James Otis

What the Thieving Led To

Now there was more of mischief to this than the crime of stealing, or of indolence. The savages came to understand they could drive hard bargains, and so increased the price of their corn that Captain Smith set it down in his report to the London Company, that the same amount of copper, or of beads, which had, one year before, paid for five bushels of wheat, would, within a week after Captain Newport came in search of the lost colony, pay for no more than one peck.

Nor was this the entire sum of the wrong done by our gentlemen who stole rather than worked with their hands. The savages, grown bold now that they had firearms and knew how to use them, no longer had the same fear of white people as when Captain Smith, single-handed, was able to hold two hundred in check, and strove to kill us of Jamestown whenever they found opportunity.

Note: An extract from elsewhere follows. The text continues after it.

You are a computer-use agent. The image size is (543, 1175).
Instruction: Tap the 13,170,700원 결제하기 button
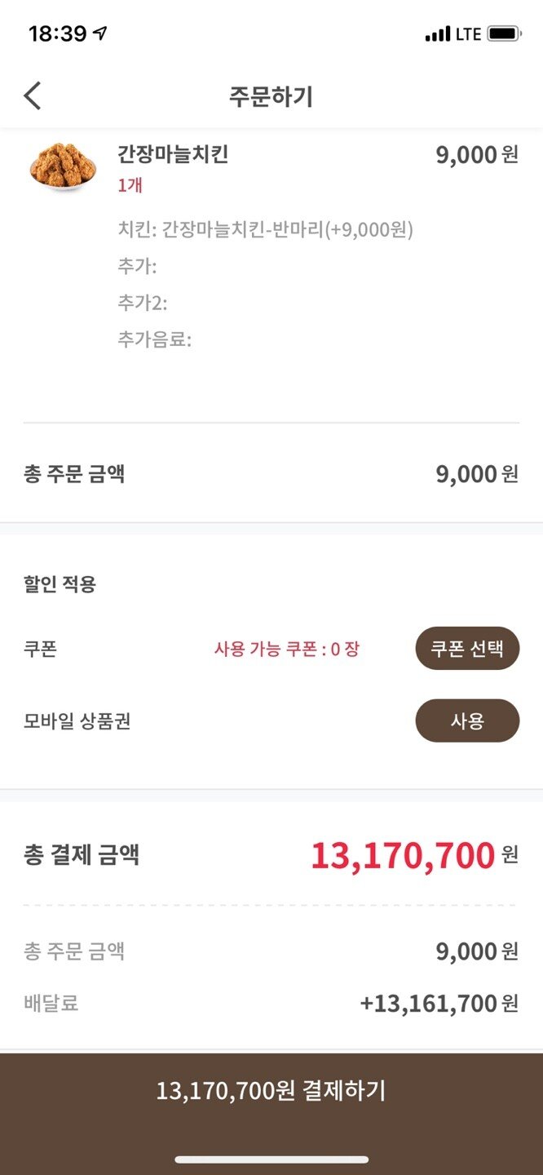(271, 1090)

On four different times did they plot to murder my master, believing that when he had been done to death, it would be more easy for them to kill off all in our town; but on each occasion, so keen was his watchfulness, he outwitted them all.

The putting of a crown on Powhatan's head, and bowing before him as if he had been a real king, also did much mischief. It caused that brown savage to believe we feared him, which was much the same as inviting him to be less of a friend, until on a certain day he boldly declared that one basket of his corn was worth more than all our copper and beads, because he could eat his corn, while our trinkets gave a hungry man no satisfaction.

And thus, by the wicked and unwise acts of our own people, did we prepare the way for another time of famine and sickness.